IMMIGRATION ET NATIONALITE

  • Renvoi des faux réfugiés; fin des régularisations de sans-papiers et exécution effective des ordres de quitter le territoire pour les indésirables. Statuts de réfugié réservé à ceux qui ont eu une activité réelle en faveur des Droits de l’homme dans leur pays. Arrêt réel de l’immigration.
  • Restriction stricte du regroupement familial ; lutte contre les mariages forcés et la polygamie. Parcours d’intégration complet obligatoire. L’objectif est l’assimilation des populations immigrées.
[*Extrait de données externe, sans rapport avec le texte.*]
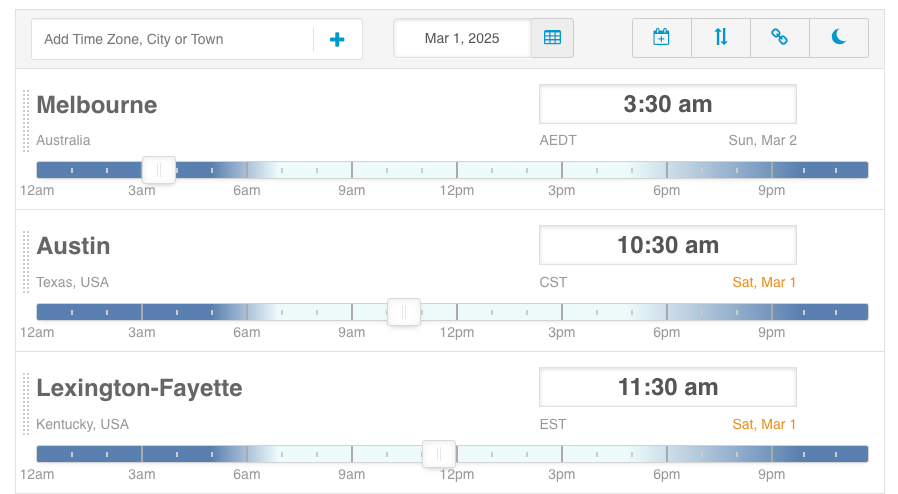
Task: Click the Melbourne city name
Action: click(x=97, y=105)
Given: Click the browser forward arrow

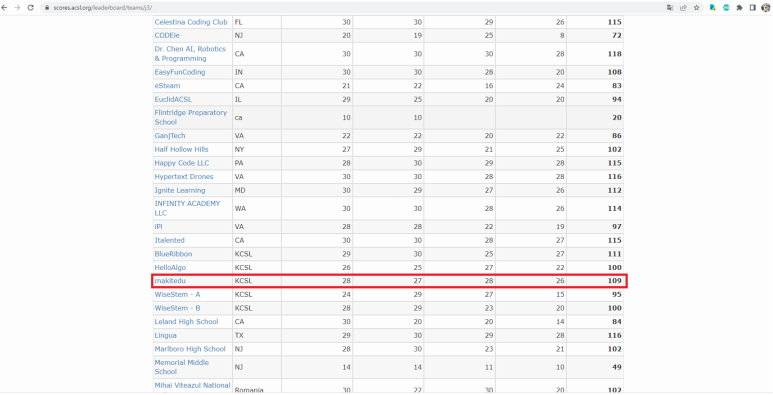Looking at the screenshot, I should [x=18, y=8].
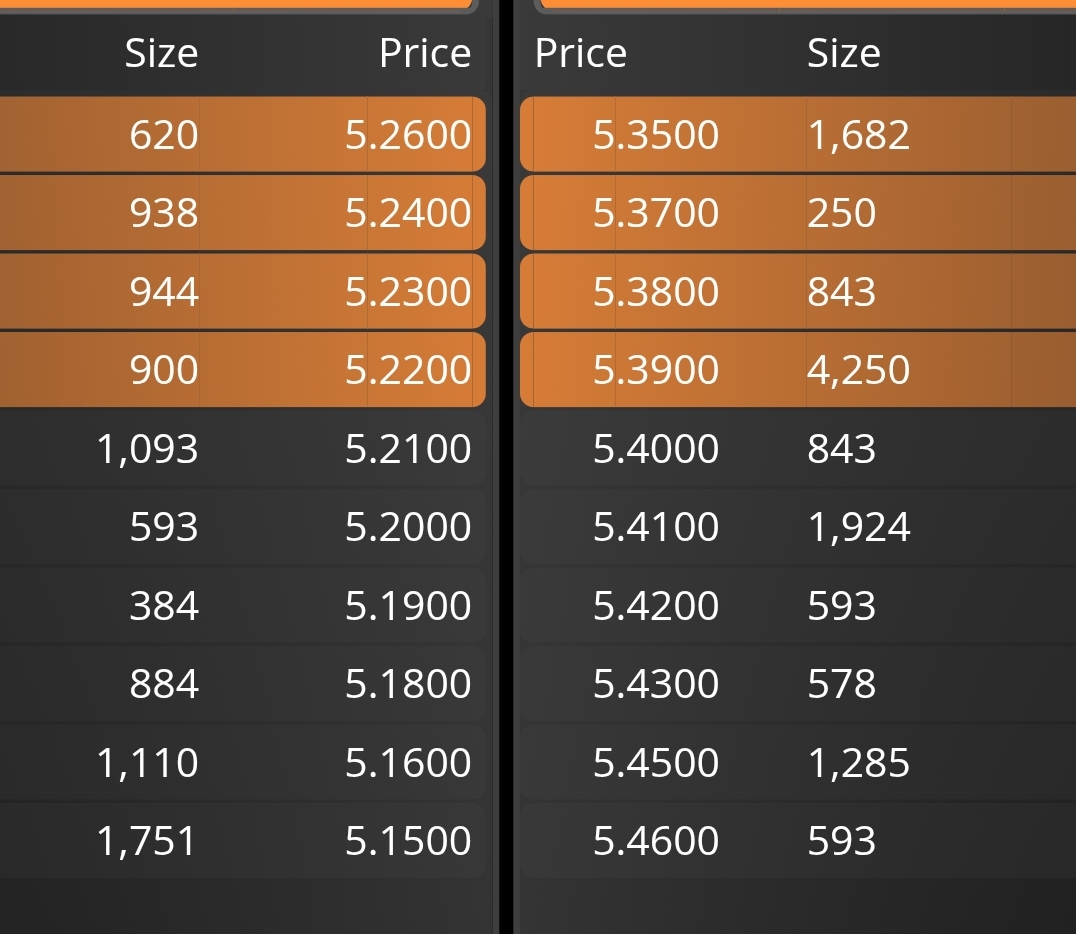Click the bid row priced 5.1800
Image resolution: width=1076 pixels, height=934 pixels.
(242, 684)
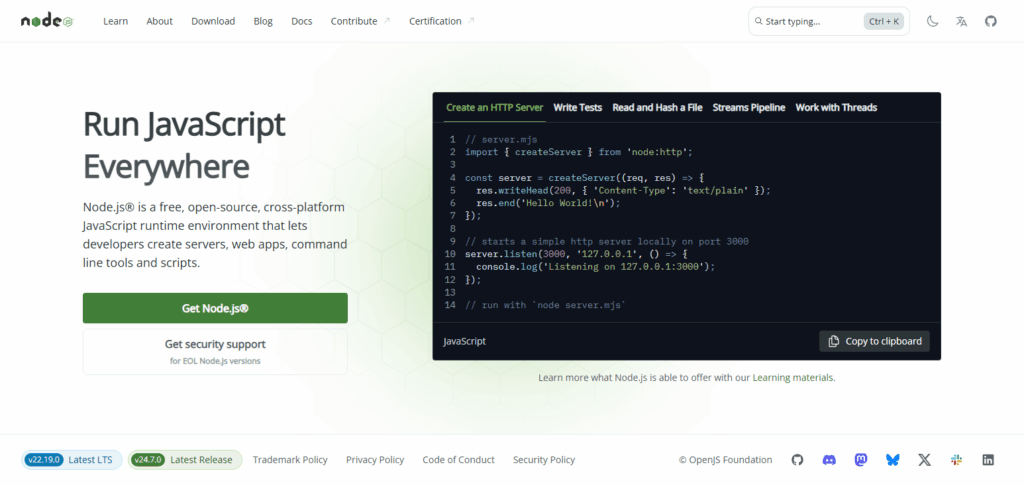Click the Node.js logo in the header

[x=47, y=21]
  • Perte de la nationalité belge pour les binationaux extra-européens qui refusent d’abandonner leur nationalité d’origine. Perte de nationalité belge automatique pour ceux qui effectuent un service militaire dans un autre pays. Fin de l’acquisition automatique de la nationalité belge qui s’hérite ou se mérite.
  • Après un an de séjour légal, suppression de la possibilité de faire appel à un interprète dans les rapports avec l’administration et la Justice.